Duft Markus Markus.Duft at ssi-schaefer.com
Thu Aug 8 05:52:23 UTC 2019


Hey,

Thanks for the answer and information. OK - I understand that Linux does not provide a stable absolute timestamp per process to read, so the JVM tries to come up with one. Would it be possible somehow to provide the user with another API to uniquely identify a process (just any arbitrary "checksum" like value which identifies a handle even after VM restart)? Linux does have a stable /relative/ timestamp. Together with the PID, this is a (as-good-as-)unique ID (also on Windows (etc.) PID and starttime may it be relative to boot or absolute would be sufficient to identify any process).

Right now I ended up with this piece of code:

----------------------
    private long internalGetProcessStartTimestampCorrected(long pid, Instant reportedStartTime) {
        if (OsHelper.getRunningOs() == OperatingSystem.LINUX) {
            try {
                // read the single line from /proc/[pid]/stat, field no 22 is the start time.
                String line = new String(Files.readAllBytes(Paths.get("/proc", String.valueOf(pid), "stat")),
                        StandardCharsets.UTF_8);
                String[] split = line.split(" ");
                return Long.valueOf(split[21]);
            } catch (Exception e) {
                logger.log(l -> l.warn("Cannot read corrected start time of process, PID = {}.", pid, e));
            }
        }

        // we (for now) trust the OS to deliver a stable absolute timestamp.
        return reportedStartTime.toEpochMilli();
    }
----------------------

This takes the Instant reported by ProcessHandle.Info and returns a stable value which can be used to later on verify that the PID referrs to the same process still. The value is read from /proc/[pid]/stat in exactly the same way as the JVM does as well, just not adding the boot time here, so the timestamp is relative but stable, which is the important part. I'm aware that there is /some/ potential to get it wrong when rebooting and recovering a process that has the same PID and same offset, but I think the risk is negligible...

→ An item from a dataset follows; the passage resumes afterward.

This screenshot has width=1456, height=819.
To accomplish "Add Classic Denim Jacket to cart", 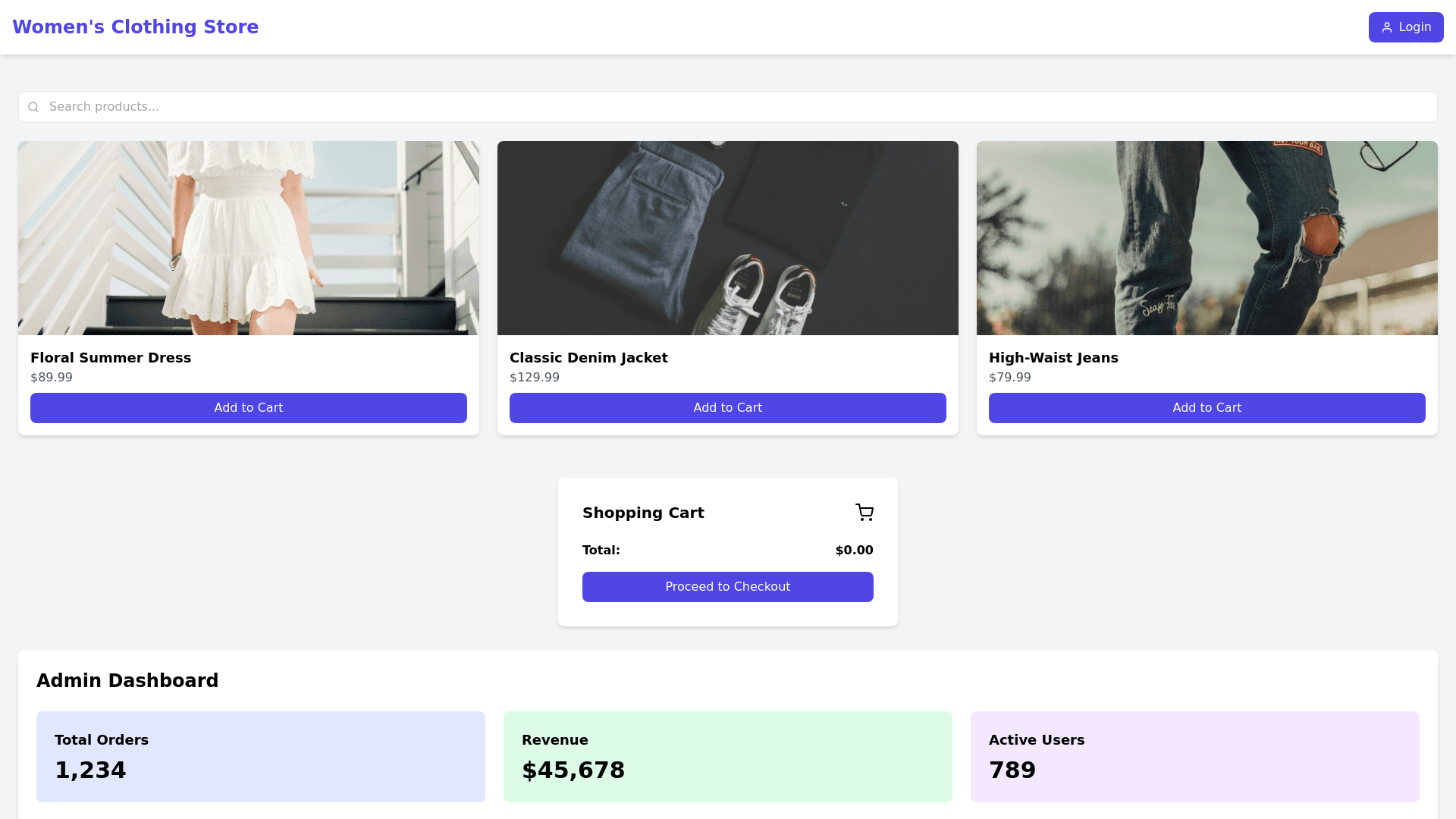I will pos(728,408).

However this solution feels a little odd. I would prefer to not directly read OS dependent things, but rather have the JVM help me in unique identification. Any Ideas? Comments?

I am aware that timekeeping is /always/ a pain, especially when dependent on the clock (timezone, DST, ...).

Cheers, Thanks,
Markus
________________________________________
From: jdk-dev <jdk-dev-bounces at openjdk.java.net> on behalf of Roger Riggs <Roger.Riggs at oracle.com>
Sent: Wednesday, August 7, 2019 19:42
To: core-libs-dev
Subject: Re: ProcessHandle.Info startInstant() drifts with system time on Linux

Hi Markus,

core-libs-dev at openjdk.java.net is the more appropriate list for this
question.

The ProcessHandle info is based directly on the OS information about a
process, there is no separate information stored or kept.
If Linux had a stable way to represent the start time it would be
reflected in the ProcessHandle info.
Changing the clock on any running system is fraught.  So many time
related actions depend on linear and/or monotonic progression of time.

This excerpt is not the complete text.